飲み過ぎがつらい忘年会シーズンが近づいてきた

少し気の早い話になりますが、そろそろ忘年会のシーズンです。実際、予約を取り始めた店も少なくないようですから、幹事役の方は早めに行動を起こした方がいいかもしれません。

さて、忘年会に限ったことではありませんが、飲み会が休みなく続いたり、激しく飲んで二日酔いになったりした時、翌朝は大変つらい思いを経験した人も多いでしょう。これは、アルコール飲料(エタノール)を自身の代謝以上に摂取したために起きる現象で、胃や内臓、とりわけ、肝臓に大きな負担がかかっていることを意味します。

シジミの味噌汁は二日酔いに最も効く飲食物の1つ

こうした飲み過ぎで苦しむ人向けに、コンビニや薬局では様々なドリンク剤が販売されています。特に、休みたくても仕事を休めない社会人の方々は、藁にも縋る気持ちで購入したことがあるのではないでしょうか。

ところで、こうした市販のドリンク剤以外でも、二日酔いに効く飲食物は数多くあります。その効果がよく知られているものの1つがシジミであり、シジミの味噌汁が最適という報告もあります。

シジミが多く有するオルニチンが肝臓によく効く

シジミは淡水域や汽水域に生息する小型の二枚貝です。シジミはオルニチンというアミノ酸を多く含みますが、このオルニチンは、人の肝臓においてアンモニアの代謝を助長して解毒作用を促進する効果があります。俗にいう“オルニチン効果”です。
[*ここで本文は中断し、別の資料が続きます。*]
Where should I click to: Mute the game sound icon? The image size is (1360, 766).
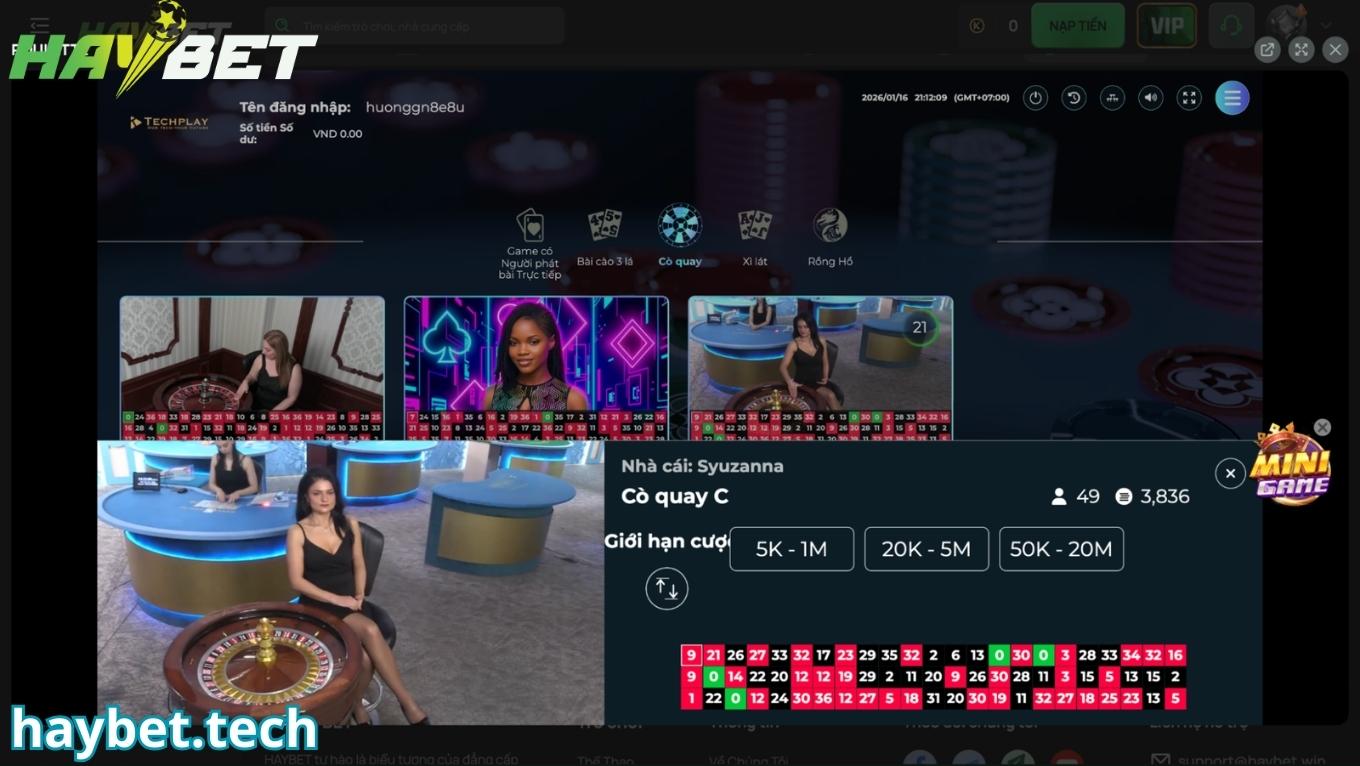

このオルニチン効果に着目したサプリメントも次々に登場しており、“1粒でシジミ〇〇個分のオルニチン”といった類の宣伝コピーが浸透しています。

こうしたサプリメントも十分有効と思われますが、おすすめはシジミの味噌汁でしょう。これは、味噌に含まれるレシチンと言う物質にアルコールが脂肪として蓄積されるのを防ぐ働きがあるほか、クルクミン(ウコンなどに含まれるポリフェノールの一種)の吸収率を高める作用もあるためです。したがって、シジミの味噌汁を飲めば、二日酔いの影響を軽減することが期待できるというわけです。

国内の内水面漁業(川や湖での漁業)はピーク時の2割に激減

さて、そのシジミですが、国内での漁獲量が激減しています。

昨今、魚が獲れなくなったというニュースをよく聞きます。確かに、今年もサンマやシャケ(秋鮭)などが記録的な不漁となっているようであり、ブリ漁なども不振に陥っていると報道されています。

実は、こうした海で獲る漁(水産用語では「海面漁業」と呼びます)だけでなく、国内の湖や川での漁(「内水面漁業」と呼びます)も大幅減少を強いられているのです。

2016年の海面漁業の漁獲高はピーク時(1984年)に比べて▲72%減、一方の内水面漁業はピーク時(1978年)比で▲80%減です。海面漁業とは異なり、内水面漁業には中国や台湾などによる乱獲の影響はありません。やはり、国内においても貴重な水産資源が枯渇に向かっていると考えざるを得ないのでしょうか。

シジミの漁獲量は46年間でピーク時から▲83%減

その内水面漁業に含まれるシジミも例外ではありません。2016年のシジミ漁獲量は9,583トンでしたが、これはピークだった1970年(56,144トン)の17%水準に過ぎません。つまり、この46年間で▲83%減に落ちこんでいます。

そう言われてみると、子供だった頃に比べてシジミ汁を飲む機会が少なくなったと感じる人も多いのではないでしょうか。このままでは、将来国内産のシジミ汁を飲めなくなるという危機を感じずにはいられません。

近年、漁業関係者の努力で最悪期を脱しつつあるシジミ漁

ただ、漁業関係者の長年にわたる地道な努力により、シジミ漁は大底を脱した可能性があります。具体的には、稚貝を一定の大きさになるまで管理して放流する、植物プランクトン増加やアオコ発生抑制など生育環境の整備、休漁日の増加などによる資源確保です。

シジミの産地として有名な宍道湖(島根県)では、こうした取り組みを早くから行った結果、いまだピーク時にほど遠いとはいえ、漁獲量回復を成し遂げました。そして、こうした取り組み効果は、全国の数字にも表れてきています。

直近10年間を見ると、年によってバラツキはありますが、シジミ漁獲量は概ね10,000トン前後で安定しています。少なくとも、減少トレンドに歯止めがかかった印象があります。一方で、シジミ以外の内水面漁業はこの10年間で約▲35%減という不漁に陥ったままです。

宍道湖は夕日の美しさでも知られる

将来に食文化を残すためにも資源確保は待ったなし

シジミ汁は、二日酔いに効くことが注目されたのは最近ですが、古く江戸時代から庶民の食卓に並んできた料理です。日本の代表的な食文化の1つでもあります。将来、シジミ汁が普通に飲めるように、資源確保に努める必要性を再認識すべきでしょう。